Stored records
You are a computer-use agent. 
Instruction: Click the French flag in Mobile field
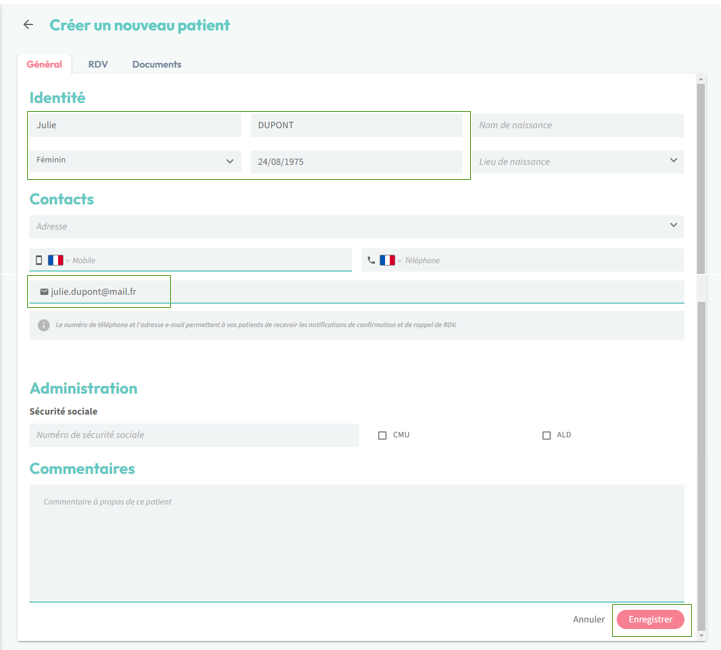click(55, 260)
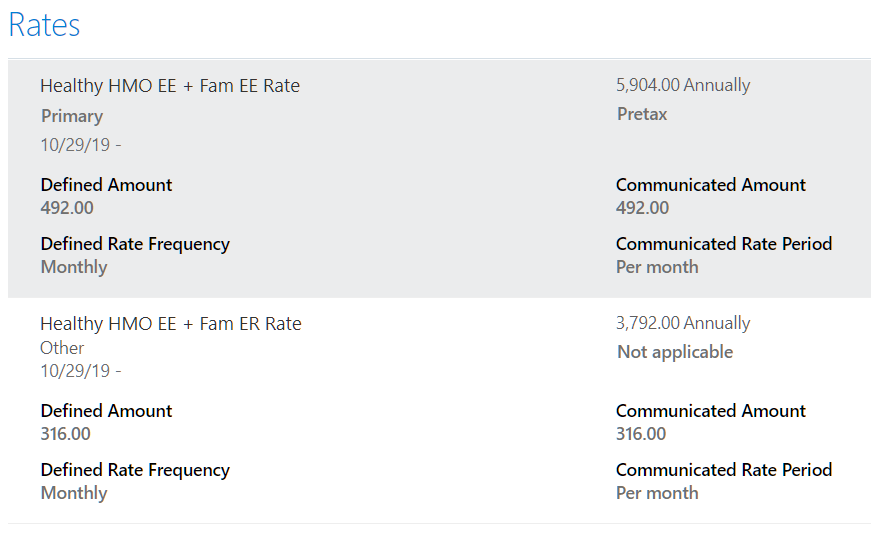Select Per month period in the ER Rate row
This screenshot has width=871, height=539.
pyautogui.click(x=657, y=493)
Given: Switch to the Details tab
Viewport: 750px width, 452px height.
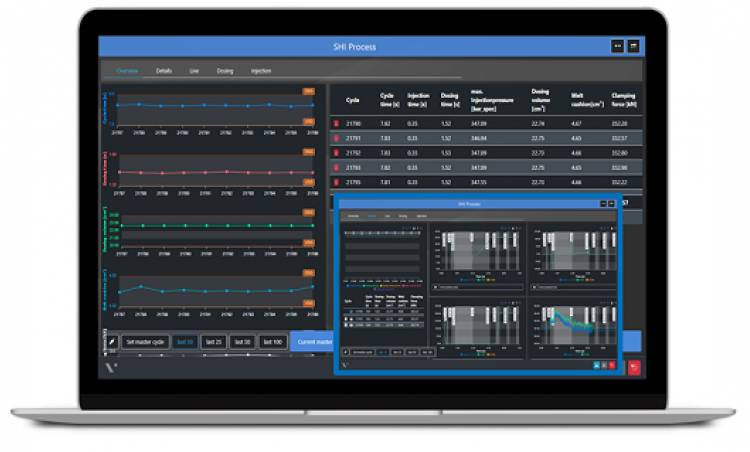Looking at the screenshot, I should [x=164, y=72].
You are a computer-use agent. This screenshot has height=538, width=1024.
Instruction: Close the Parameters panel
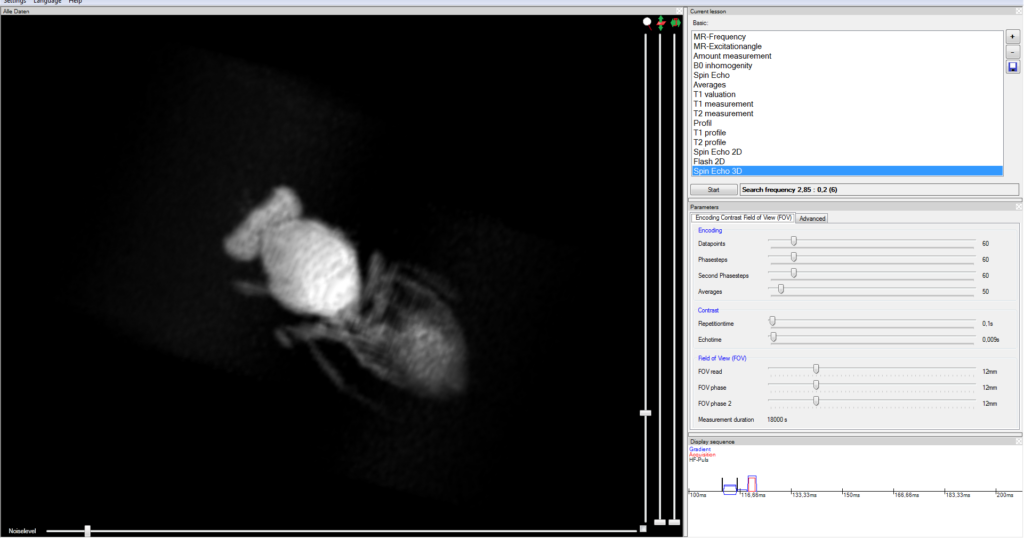click(x=1018, y=207)
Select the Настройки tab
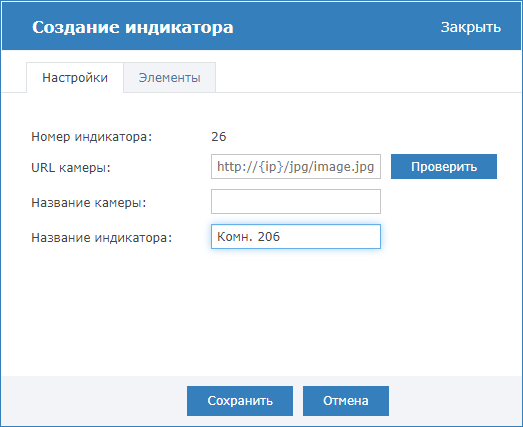Viewport: 523px width, 427px height. [x=75, y=78]
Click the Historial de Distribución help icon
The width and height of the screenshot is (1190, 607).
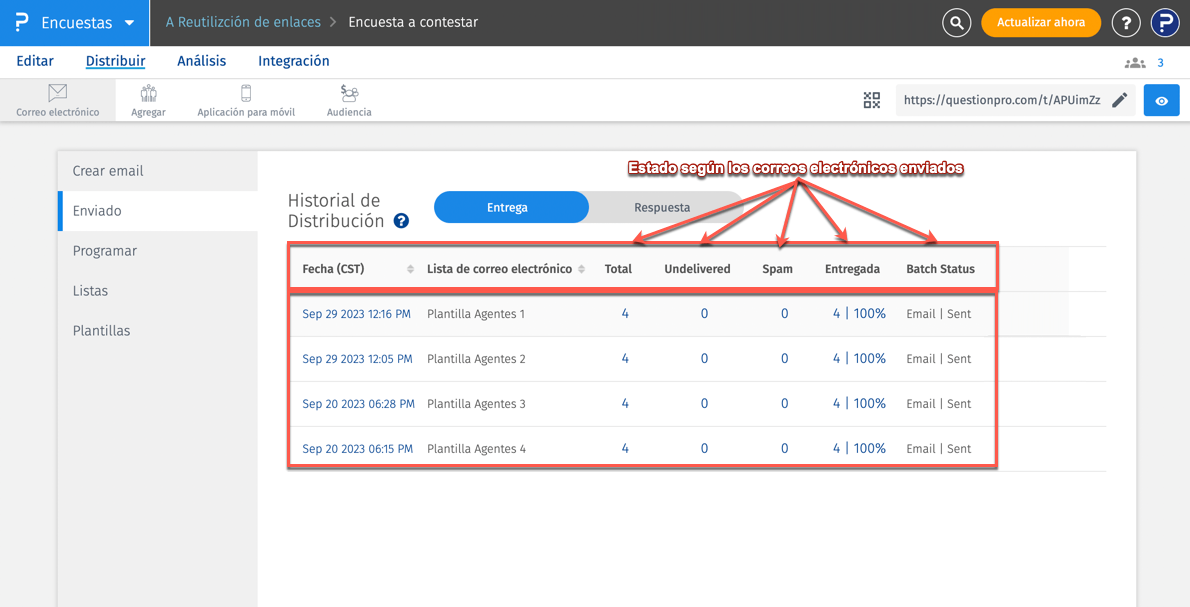pos(401,221)
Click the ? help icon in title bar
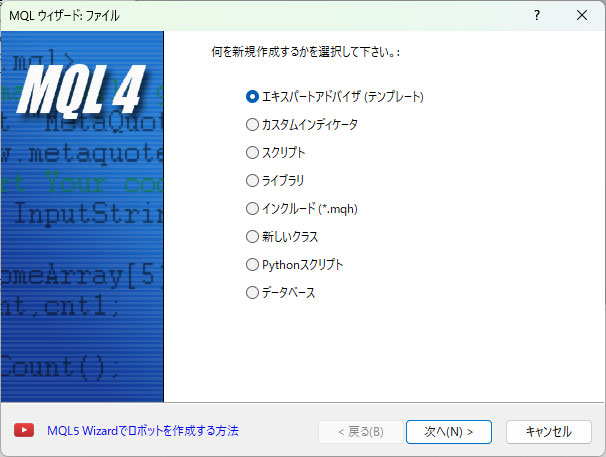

YOUR OBJECTIVE »
Once the pictures are set aside, write out the entries verbatim.

RESULT OF THIS EXERCISE »
You are a computer-use agent. 
Instruction: Click the French flag in Mobile field
click(55, 260)
Select Per month period in the ER Rate row
This screenshot has width=871, height=539.
pyautogui.click(x=657, y=493)
Given: Switch to the Details tab
Viewport: 750px width, 452px height.
Looking at the screenshot, I should [x=164, y=72].
You are a computer-use agent. This screenshot has height=538, width=1024.
Instruction: Close the Parameters panel
click(x=1018, y=207)
Select the Настройки tab
Viewport: 523px width, 427px height. [x=75, y=78]
Click the Historial de Distribución help icon
The width and height of the screenshot is (1190, 607).
pos(401,221)
Click the ? help icon in title bar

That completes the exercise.